If you’re like millions of people whose work requires sitting for eight or even ten hours each day, you probably already know that’s not such a good thing. In fact, it’s spectacularly bad for your physical and mental health. But, you may be thinking, “I’m not worried because unlike most sedentary workers, I head to the gym for a vigorous workout three or even four times a week. It’s all good!”

Think again.

Research from the University of Texas at Austin found that for people who sit for most of the day, a one-hour bout of vigorous exercise did not improve lipid, glucose and insulin metabolism measured the next day. They also found that inactivity and/or prolonged sitting seems to make the body resistant to the one hour of exercise, preventing the usual metabolic benefits.

This is one small study and more research is needed. Still, the results are remarkable because it’s believed to be the first study to specifically look at people who had been sedentary for an extended period before engaging in vigorous exercise.
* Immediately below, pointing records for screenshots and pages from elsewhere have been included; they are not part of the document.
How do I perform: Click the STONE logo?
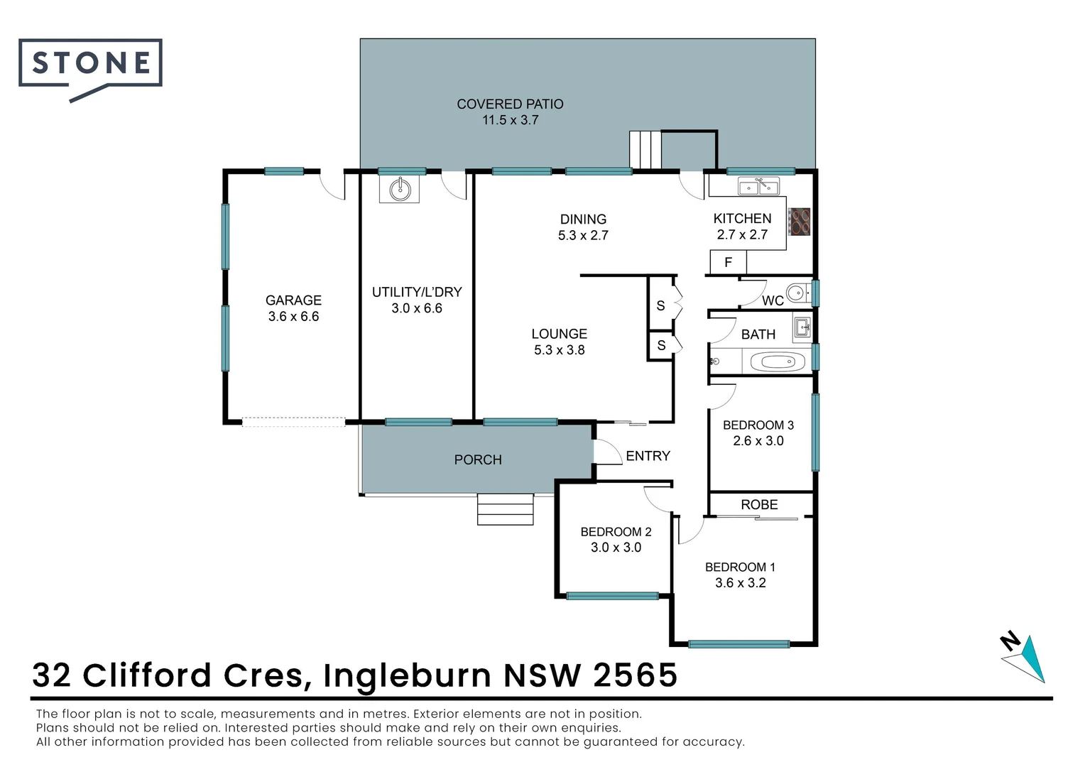tap(91, 64)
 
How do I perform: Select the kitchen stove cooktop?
tap(800, 222)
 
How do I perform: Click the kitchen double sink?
tap(758, 187)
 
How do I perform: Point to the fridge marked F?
tap(728, 263)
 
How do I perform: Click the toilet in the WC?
tap(798, 292)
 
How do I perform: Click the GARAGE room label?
tap(293, 300)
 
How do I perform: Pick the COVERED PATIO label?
tap(510, 104)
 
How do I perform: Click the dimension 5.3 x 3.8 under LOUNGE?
tap(559, 350)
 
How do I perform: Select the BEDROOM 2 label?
tap(616, 532)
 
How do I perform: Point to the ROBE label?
tap(759, 505)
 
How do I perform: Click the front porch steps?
tap(505, 509)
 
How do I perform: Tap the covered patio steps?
tap(645, 149)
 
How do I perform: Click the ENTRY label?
tap(648, 456)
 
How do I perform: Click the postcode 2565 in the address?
tap(635, 675)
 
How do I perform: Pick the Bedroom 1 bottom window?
tap(738, 644)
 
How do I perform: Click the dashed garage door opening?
tap(293, 422)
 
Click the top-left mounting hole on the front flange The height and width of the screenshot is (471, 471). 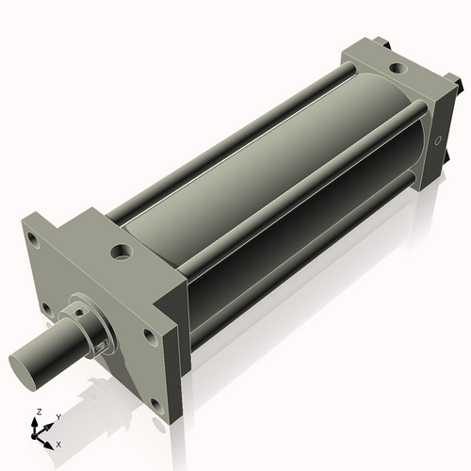tap(34, 239)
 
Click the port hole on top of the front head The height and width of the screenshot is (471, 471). tap(122, 252)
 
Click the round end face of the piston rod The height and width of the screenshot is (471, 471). tap(25, 365)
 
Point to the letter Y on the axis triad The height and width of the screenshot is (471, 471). tap(57, 415)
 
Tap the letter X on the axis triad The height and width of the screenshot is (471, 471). tap(58, 443)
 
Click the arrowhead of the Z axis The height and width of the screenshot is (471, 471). tap(37, 421)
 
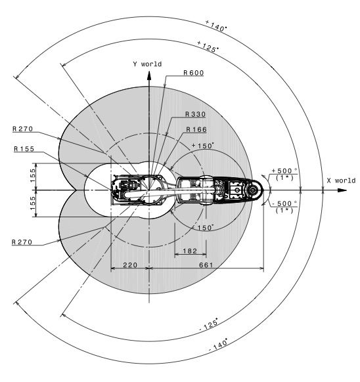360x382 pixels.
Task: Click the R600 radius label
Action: click(193, 73)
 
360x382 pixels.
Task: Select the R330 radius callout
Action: click(195, 114)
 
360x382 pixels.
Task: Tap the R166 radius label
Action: click(196, 129)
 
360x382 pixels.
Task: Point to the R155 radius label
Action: click(24, 149)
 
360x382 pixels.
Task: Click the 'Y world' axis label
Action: click(147, 64)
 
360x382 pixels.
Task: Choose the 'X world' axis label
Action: click(341, 180)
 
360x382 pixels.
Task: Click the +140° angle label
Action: click(216, 26)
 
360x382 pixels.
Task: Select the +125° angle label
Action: click(208, 47)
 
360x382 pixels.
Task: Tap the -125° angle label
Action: click(208, 324)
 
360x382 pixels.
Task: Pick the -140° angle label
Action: click(219, 345)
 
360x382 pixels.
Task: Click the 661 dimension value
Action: click(206, 265)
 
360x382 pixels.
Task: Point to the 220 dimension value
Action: click(130, 265)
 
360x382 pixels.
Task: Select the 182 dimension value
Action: click(190, 251)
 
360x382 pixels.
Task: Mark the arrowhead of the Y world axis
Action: click(149, 75)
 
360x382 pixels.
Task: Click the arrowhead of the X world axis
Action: click(342, 190)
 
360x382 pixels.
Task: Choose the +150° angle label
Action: click(203, 146)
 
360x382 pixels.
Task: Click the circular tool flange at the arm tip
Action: click(252, 190)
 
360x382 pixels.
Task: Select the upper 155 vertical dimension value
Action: click(33, 175)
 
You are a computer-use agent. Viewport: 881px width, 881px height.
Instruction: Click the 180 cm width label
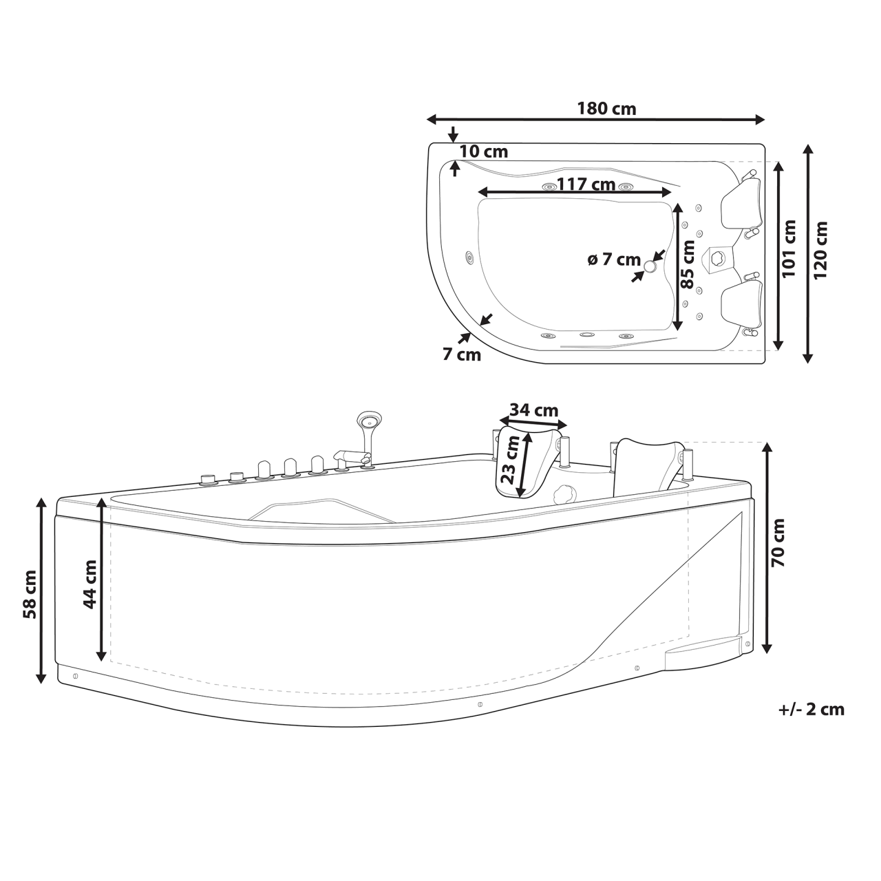tap(606, 109)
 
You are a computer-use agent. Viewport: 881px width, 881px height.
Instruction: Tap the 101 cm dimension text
tap(789, 248)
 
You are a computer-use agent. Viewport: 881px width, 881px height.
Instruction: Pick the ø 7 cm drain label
tap(614, 259)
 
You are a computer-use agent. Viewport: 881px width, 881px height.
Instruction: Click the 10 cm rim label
tap(483, 151)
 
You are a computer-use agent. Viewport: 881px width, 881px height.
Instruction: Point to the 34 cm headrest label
tap(533, 410)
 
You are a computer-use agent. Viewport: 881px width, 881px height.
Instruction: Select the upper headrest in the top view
tap(742, 205)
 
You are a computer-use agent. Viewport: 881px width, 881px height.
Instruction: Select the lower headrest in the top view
tap(743, 304)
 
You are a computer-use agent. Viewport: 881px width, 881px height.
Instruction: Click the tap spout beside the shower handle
tap(348, 455)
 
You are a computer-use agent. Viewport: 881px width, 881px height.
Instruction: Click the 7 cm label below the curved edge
tap(461, 354)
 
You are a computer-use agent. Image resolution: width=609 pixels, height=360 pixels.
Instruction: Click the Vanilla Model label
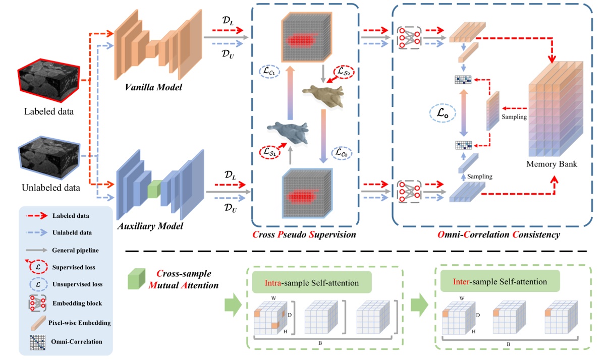(153, 87)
A detailed description of the study and the researchers’ conclusions can be found in the Journal of Applied Physiology.

Today’s takeaway? Vigorous exercise does not compensate for the negative effects of mostly sedentary behavior: increased risk for depression and other mood disorders, obesity, cardiovascular disease, some cancers, diabetes and premature death.

Another recent study also provides a much-needed wake-up call for sedentary types. It found that Americans are becoming more inactive, partly due to increased computer use. Researchers found that average daily sitting time has increased by nearly an hour to about 8.5 hours for teenagers and almost 6.5 hours for adults in the past decade. Other research has come to similar conclusions in major European countries.

Let’s not remain passive and take this bad news sitting down. Stand up, move more—and more often—and find creative ways to build movement into your workday, such as with a sit-stand height-adjustable desk. You have choices and embracing healthy movement should be at the very top of your self-care list!